A IA acena com a grande promessa de eliminação dos preconceitos na contratação por dois motivos básico:
1. A IA pode eliminar o preconceito humano inconsciente. Muitas ferramentas atuais de IA para recrutamento possuem falhas, mas estas podem ser solucionadas. A beleza da IA é que podemos projetá-la para atender algumas especificações benéficas. Um movimento entre os praticantes de IA como o OpenAI e o Future of Life Institute já coloca em prática um conjunto de princípios de projeto para produzir uma IA ética e justa (ou seja, benéfica para todos). Um dos princípios-chave é que a IA deva ser projetada de forma a ser auditada e de maneira que o viés encontrado na ferramenta possa ser excluído. Uma auditoria de IA deve funcionar exatamente como um teste de segurança de um novo carro antes que alguém comece a dirigi-lo. Se as normas não forem atendidas, a tecnologia defeituosa deve ser corrigida antes de entrar em produção.
2. A IA pode avaliar todo o pipeline de candidatos, em vez de forçar humanos com restrição de tempo a implementar processos tendenciosos para encolher o pipeline desde o início. Somente usando um processo do tipo “topo de funil” verdadeiramente automatizado podemos eliminar o viés devido à redução do pipeline inicial, para que a capacidade do recrutador manual possa lidar com isso. É chocante que as empresas hoje admitam descaradamente como apenas os currículos de uma pequena parcela dos milhões de candidatos que se inscrevem são analisados. Tecnólogos e legisladores deveriam trabalhar juntos para criar ferramentas e políticas que tornem possível e obrigatório que todo o pipeline seja analisado.
Além disso, esse foco na justiça da IA deveria nos fazer analisar, com os mesmos padrões, as avaliações pré-contratação existentes. A Comissão de Igualdade de Oportunidades de Emprego (na sigla em inglês, EEOC) redigiu na década de 1970 os atuais regulamentos de contratação justa – antes do advento da internet pública e da explosão no número de candidatos para cada emprego. A EEOC não previu os algoritmos modernos que são menos tendenciosos que humanos além de poderem avaliar um pipeline bem maior e mais diversificado. Precisamos atualizar e esclarecer esses regulamentos para realmente incentivar a igualdade de oportunidades na contratação e permitir o uso de sistemas de recrutamento algorítmico que atendam a critérios claros.
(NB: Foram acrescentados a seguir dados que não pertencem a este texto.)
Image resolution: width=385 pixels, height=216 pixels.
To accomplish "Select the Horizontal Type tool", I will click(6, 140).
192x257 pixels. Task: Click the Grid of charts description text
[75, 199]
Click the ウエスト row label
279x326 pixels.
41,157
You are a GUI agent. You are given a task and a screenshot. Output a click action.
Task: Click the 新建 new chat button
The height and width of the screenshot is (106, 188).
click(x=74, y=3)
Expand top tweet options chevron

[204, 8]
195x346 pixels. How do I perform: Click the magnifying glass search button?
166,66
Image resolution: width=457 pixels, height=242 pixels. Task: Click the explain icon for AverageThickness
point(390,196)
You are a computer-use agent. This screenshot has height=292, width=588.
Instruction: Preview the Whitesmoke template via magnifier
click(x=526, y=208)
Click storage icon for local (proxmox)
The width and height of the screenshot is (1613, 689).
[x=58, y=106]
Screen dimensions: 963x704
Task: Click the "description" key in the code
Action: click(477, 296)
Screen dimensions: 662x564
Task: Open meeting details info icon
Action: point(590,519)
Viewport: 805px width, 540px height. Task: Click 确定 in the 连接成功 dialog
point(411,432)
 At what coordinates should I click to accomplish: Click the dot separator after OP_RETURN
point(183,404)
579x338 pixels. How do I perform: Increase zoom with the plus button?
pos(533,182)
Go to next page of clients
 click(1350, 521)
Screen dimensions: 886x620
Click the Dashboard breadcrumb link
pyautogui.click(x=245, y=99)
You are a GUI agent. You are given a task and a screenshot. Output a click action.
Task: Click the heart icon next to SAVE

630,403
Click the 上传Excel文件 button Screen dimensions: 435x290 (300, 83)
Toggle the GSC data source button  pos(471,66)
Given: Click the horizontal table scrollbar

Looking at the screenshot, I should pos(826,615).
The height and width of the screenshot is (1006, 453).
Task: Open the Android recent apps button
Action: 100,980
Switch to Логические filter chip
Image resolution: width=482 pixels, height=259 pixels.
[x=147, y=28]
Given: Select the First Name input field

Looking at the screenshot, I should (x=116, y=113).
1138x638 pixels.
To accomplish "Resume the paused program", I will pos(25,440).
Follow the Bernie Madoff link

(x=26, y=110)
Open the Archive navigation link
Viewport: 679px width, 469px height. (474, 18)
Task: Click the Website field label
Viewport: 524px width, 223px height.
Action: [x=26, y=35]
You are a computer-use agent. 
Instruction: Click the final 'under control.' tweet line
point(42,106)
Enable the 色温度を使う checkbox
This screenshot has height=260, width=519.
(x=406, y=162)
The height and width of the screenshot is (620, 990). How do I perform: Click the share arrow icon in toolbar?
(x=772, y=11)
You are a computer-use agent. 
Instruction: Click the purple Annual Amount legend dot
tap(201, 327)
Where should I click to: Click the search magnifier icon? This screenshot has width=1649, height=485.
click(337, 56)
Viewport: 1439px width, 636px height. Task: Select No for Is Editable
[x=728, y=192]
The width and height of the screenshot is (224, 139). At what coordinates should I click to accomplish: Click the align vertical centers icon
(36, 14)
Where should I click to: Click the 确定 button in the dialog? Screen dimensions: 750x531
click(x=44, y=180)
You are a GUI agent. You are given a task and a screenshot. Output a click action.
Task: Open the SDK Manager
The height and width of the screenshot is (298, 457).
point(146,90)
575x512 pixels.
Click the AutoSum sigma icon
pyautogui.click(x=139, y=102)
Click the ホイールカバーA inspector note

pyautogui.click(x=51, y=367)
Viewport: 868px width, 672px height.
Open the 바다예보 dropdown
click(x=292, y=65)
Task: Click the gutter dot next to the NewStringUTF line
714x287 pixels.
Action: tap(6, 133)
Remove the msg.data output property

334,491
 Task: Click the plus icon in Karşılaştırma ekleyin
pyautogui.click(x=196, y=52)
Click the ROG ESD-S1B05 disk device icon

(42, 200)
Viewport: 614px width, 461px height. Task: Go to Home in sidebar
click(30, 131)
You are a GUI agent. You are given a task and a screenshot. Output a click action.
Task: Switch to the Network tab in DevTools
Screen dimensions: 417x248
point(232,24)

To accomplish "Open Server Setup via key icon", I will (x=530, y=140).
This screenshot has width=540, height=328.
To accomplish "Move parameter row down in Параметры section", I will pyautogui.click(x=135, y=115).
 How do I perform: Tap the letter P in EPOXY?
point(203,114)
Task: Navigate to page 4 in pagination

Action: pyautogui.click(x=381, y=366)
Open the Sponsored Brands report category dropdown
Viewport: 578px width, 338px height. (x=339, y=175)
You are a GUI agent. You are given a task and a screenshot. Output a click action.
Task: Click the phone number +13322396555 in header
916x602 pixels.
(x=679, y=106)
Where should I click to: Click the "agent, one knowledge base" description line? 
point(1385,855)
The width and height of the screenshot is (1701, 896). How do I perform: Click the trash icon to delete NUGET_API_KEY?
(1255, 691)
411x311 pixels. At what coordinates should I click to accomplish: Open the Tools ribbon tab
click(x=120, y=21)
Algumas quebras nos padrões já ocorreram. A Assembleia do Estado da Califórnia aprovou uma resolução para usar tecnologia imparcial a fim de promover a diversidade nas contratações, e o promotor público de São Francisco está usando IA para proferir “sentença cega” em processos criminais.
Os mesmos padrões devem ser aplicados às ferramentas de contratação existentes. A Amazon foi criticada em âmbito nacional por meses devido ao seu algoritmo de contratação tendencioso e direcionado aos homens. Ainda hoje, nos Estados Unidos, os empregadores têm permissão legal para usar avaliações tradicionais e tendenciosas que discriminam mulheres ou minorias. Como isso pode acontecer? Provavelmente porque a maioria das pessoas não tem consciência de que as avaliações tendenciosas são usadas de forma proeminente (e de forma legal). Se vamos lançar mão de uma IA imparcial – o que certamente deveríamos – devemos também solicitar a eliminação de todas as avaliações tradicionais tendenciosas.
É impossível corrigir os preconceitos humanos, mas ficou demonstrado que é possível identificar e corrigir os vieses na IA. Se tomarmos medidas essenciais para lidar com as questões que são levantadas, podemos realmente aproveitar a tecnologia para diversificar o local de trabalho.
Frida Polli, neurocientista cognitiva, é cofundadora e CEO da Pymetrics, uma plataforma que usa a ciência do comportamento e a IA para combinar pessoas e cargos de maneira precisa e justa.